Molecular cloning and expression of a cDNA of the bovine prostaglandin F2 alpha receptor.

Capitalizing on the significant sequence homology comprising the transmembrane motif regions of known prostanoid receptor family, we targeted the cloning of a cDNA clone for prostaglandin (PG) F2 alpha receptor from a bovine corpus luteum cDNA library. By using several pairs of degenerated primers created from a common motif of transmembrane domains, polymerase chain reaction gave a clone SN463 carrying the homologous sequence, which covered transmembrane motif IV-VI of the thromboxane (TX) A2 receptor.
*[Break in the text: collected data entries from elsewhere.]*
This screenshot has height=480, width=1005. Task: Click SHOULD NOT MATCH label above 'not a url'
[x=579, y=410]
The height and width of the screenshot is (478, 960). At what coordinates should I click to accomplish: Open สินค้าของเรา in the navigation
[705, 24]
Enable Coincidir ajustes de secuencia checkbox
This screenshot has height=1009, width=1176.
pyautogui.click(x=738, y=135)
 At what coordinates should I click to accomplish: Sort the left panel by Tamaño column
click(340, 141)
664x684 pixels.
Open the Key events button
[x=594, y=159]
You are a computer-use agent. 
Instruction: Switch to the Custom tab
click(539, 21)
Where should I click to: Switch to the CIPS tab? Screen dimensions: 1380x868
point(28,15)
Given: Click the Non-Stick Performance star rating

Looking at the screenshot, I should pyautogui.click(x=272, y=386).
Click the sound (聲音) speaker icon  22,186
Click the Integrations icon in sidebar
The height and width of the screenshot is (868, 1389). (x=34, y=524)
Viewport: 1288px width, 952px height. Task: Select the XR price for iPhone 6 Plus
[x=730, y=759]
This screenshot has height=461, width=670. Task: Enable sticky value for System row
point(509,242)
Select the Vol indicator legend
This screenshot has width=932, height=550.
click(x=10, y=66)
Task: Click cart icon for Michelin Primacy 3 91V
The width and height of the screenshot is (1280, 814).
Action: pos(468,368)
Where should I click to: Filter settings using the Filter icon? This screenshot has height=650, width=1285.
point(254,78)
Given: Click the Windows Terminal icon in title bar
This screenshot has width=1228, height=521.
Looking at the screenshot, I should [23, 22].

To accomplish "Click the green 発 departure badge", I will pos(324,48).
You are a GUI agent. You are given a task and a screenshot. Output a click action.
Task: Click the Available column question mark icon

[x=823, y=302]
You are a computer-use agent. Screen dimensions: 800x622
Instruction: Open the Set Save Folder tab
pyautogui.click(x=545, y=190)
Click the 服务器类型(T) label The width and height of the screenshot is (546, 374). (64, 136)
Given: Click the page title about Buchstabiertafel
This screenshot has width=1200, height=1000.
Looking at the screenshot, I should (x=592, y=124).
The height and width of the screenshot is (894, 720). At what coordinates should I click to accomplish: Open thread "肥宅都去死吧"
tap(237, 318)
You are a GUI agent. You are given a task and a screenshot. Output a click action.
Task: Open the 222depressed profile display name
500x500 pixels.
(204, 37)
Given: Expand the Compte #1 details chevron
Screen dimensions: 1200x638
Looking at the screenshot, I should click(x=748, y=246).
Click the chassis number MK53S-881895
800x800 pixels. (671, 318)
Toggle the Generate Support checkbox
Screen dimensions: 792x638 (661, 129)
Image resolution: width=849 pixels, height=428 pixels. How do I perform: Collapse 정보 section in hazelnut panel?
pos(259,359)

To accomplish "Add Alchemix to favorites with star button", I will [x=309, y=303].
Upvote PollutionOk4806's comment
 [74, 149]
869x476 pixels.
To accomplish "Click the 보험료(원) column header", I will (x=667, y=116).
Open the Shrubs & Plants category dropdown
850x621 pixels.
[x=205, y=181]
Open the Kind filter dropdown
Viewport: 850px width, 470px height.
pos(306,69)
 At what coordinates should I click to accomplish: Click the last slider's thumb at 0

This polymerase chain reaction product was used as a DNA probe for the following cross-hybridization, and a clone BC2211 carrying a 2.2-kilobase pair DNA insert was isolated. This clone encodes a protein of 362 amino acid residues (M(r) = 40,983) with seven potential transmembrane domains and represented significant overall sequence homology to human TXA2 receptor protein (34% in amino acid). Injection of the mRNA synthesized in vitro from the cloned cDNA into a Xenopus oocyte elicited electrophysiological response to PGF2 alpha. Ligand binding displacement in membranes of mammalian COS-7 cells transfected with the cDNA indicated the rank order of affinity of the receptor to PGs: PGF2 alpha > PGD2 > PGE2 > STA2, a TXA2 agonist. PGF2 alpha activated inositol phosphate formation in COS-7 cells transfected with receptor cDNA. Northern blot analysis and in situ hybridization indicated that the PGF2 alpha receptor mRNA is highly expressed and accumulated in corpus luteum. This is the first report on a successful cloning of functional receptor cDNA for PGF2 alpha.